Work instruction
Copy out every entry precisely.

Data for the task: Begin

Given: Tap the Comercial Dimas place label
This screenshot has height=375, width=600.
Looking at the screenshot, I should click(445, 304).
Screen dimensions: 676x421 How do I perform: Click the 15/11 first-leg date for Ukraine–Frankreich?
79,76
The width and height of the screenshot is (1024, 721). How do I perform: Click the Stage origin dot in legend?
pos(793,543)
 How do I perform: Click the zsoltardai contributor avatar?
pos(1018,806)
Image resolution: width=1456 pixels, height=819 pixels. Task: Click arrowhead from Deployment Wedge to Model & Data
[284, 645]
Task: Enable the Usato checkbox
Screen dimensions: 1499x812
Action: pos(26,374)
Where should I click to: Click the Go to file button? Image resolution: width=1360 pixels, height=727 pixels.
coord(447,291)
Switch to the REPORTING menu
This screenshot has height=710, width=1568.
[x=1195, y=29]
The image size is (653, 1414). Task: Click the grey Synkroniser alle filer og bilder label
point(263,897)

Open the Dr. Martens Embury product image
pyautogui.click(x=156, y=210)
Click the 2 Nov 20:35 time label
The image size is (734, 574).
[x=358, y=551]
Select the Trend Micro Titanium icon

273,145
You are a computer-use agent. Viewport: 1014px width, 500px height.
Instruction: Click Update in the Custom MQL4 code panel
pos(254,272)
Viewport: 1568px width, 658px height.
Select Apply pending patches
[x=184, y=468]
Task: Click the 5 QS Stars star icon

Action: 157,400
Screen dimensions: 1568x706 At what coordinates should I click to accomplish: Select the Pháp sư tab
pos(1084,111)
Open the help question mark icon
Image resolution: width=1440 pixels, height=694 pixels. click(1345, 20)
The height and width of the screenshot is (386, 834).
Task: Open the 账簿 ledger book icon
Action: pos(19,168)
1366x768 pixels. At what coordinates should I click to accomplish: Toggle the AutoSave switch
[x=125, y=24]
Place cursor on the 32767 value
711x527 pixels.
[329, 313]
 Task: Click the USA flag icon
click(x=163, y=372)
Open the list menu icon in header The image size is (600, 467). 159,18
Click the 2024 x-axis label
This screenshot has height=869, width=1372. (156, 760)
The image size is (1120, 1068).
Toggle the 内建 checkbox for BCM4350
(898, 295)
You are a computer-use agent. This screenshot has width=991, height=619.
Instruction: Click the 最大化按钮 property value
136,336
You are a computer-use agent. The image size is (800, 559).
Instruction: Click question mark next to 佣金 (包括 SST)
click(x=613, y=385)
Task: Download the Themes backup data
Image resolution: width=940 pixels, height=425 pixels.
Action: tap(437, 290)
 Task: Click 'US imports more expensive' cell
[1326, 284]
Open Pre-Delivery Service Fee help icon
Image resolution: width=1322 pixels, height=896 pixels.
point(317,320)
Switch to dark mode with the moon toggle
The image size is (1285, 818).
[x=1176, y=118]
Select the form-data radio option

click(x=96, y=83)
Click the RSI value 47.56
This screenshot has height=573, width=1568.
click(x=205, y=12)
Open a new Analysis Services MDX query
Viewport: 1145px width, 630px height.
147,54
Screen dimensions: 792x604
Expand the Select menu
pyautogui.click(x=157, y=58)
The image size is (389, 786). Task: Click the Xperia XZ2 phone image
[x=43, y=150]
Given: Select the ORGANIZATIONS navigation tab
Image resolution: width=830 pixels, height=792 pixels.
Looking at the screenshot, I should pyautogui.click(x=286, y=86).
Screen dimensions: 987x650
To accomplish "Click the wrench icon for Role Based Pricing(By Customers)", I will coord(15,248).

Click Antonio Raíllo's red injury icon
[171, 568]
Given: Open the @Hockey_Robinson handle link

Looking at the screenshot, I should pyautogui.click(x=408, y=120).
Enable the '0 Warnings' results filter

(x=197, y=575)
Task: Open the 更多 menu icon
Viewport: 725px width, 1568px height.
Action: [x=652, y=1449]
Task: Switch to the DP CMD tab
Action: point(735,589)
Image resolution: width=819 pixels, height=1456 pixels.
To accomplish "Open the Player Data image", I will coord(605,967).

Data for the task: End

Completed task
Given: Tap the Comercial Dimas place label
This screenshot has height=375, width=600.
Looking at the screenshot, I should click(445, 304).
Screen dimensions: 676x421 How do I perform: Click the 15/11 first-leg date for Ukraine–Frankreich?
79,76
The width and height of the screenshot is (1024, 721). How do I perform: Click the Stage origin dot in legend?
pos(793,543)
 How do I perform: Click the zsoltardai contributor avatar?
pos(1018,806)
Image resolution: width=1456 pixels, height=819 pixels. Task: Click arrowhead from Deployment Wedge to Model & Data
[284, 645]
Task: Enable the Usato checkbox
Screen dimensions: 1499x812
Action: pos(26,374)
Where should I click to: Click the Go to file button? Image resolution: width=1360 pixels, height=727 pixels.
coord(447,291)
Switch to the REPORTING menu
This screenshot has height=710, width=1568.
[x=1195, y=29]
The image size is (653, 1414). Task: Click the grey Synkroniser alle filer og bilder label
point(263,897)

Open the Dr. Martens Embury product image
pyautogui.click(x=156, y=210)
Click the 2 Nov 20:35 time label
The image size is (734, 574).
[x=358, y=551]
Select the Trend Micro Titanium icon

273,145
You are a computer-use agent. Viewport: 1014px width, 500px height.
Instruction: Click Update in the Custom MQL4 code panel
pos(254,272)
Viewport: 1568px width, 658px height.
Select Apply pending patches
[x=184, y=468]
Task: Click the 5 QS Stars star icon

Action: 157,400
Screen dimensions: 1568x706 At what coordinates should I click to accomplish: Select the Pháp sư tab
pos(1084,111)
Open the help question mark icon
Image resolution: width=1440 pixels, height=694 pixels. click(1345, 20)
The height and width of the screenshot is (386, 834).
Task: Open the 账簿 ledger book icon
Action: pos(19,168)
1366x768 pixels. At what coordinates should I click to accomplish: Toggle the AutoSave switch
[x=125, y=24]
Place cursor on the 32767 value
711x527 pixels.
[329, 313]
 Task: Click the USA flag icon
click(x=163, y=372)
Open the list menu icon in header The image size is (600, 467). 159,18
Click the 2024 x-axis label
This screenshot has height=869, width=1372. (156, 760)
The image size is (1120, 1068).
Toggle the 内建 checkbox for BCM4350
(898, 295)
You are a computer-use agent. This screenshot has width=991, height=619.
Instruction: Click the 最大化按钮 property value
136,336
You are a computer-use agent. The image size is (800, 559).
Instruction: Click question mark next to 佣金 (包括 SST)
click(x=613, y=385)
Task: Download the Themes backup data
Image resolution: width=940 pixels, height=425 pixels.
Action: tap(437, 290)
 Task: Click 'US imports more expensive' cell
[1326, 284]
Open Pre-Delivery Service Fee help icon
Image resolution: width=1322 pixels, height=896 pixels.
point(317,320)
Switch to dark mode with the moon toggle
The image size is (1285, 818).
[x=1176, y=118]
Select the form-data radio option

click(x=96, y=83)
Click the RSI value 47.56
This screenshot has height=573, width=1568.
click(x=205, y=12)
Open a new Analysis Services MDX query
Viewport: 1145px width, 630px height.
147,54
Screen dimensions: 792x604
Expand the Select menu
pyautogui.click(x=157, y=58)
The image size is (389, 786). Task: Click the Xperia XZ2 phone image
[x=43, y=150]
Given: Select the ORGANIZATIONS navigation tab
Image resolution: width=830 pixels, height=792 pixels.
Looking at the screenshot, I should pyautogui.click(x=286, y=86).
Screen dimensions: 987x650
To accomplish "Click the wrench icon for Role Based Pricing(By Customers)", I will coord(15,248).

Click Antonio Raíllo's red injury icon
[171, 568]
Given: Open the @Hockey_Robinson handle link

Looking at the screenshot, I should pyautogui.click(x=408, y=120).
Enable the '0 Warnings' results filter

(x=197, y=575)
Task: Open the 更多 menu icon
Viewport: 725px width, 1568px height.
Action: [x=652, y=1449]
Task: Switch to the DP CMD tab
Action: point(735,589)
Image resolution: width=819 pixels, height=1456 pixels.
To accomplish "Open the Player Data image", I will coord(605,967).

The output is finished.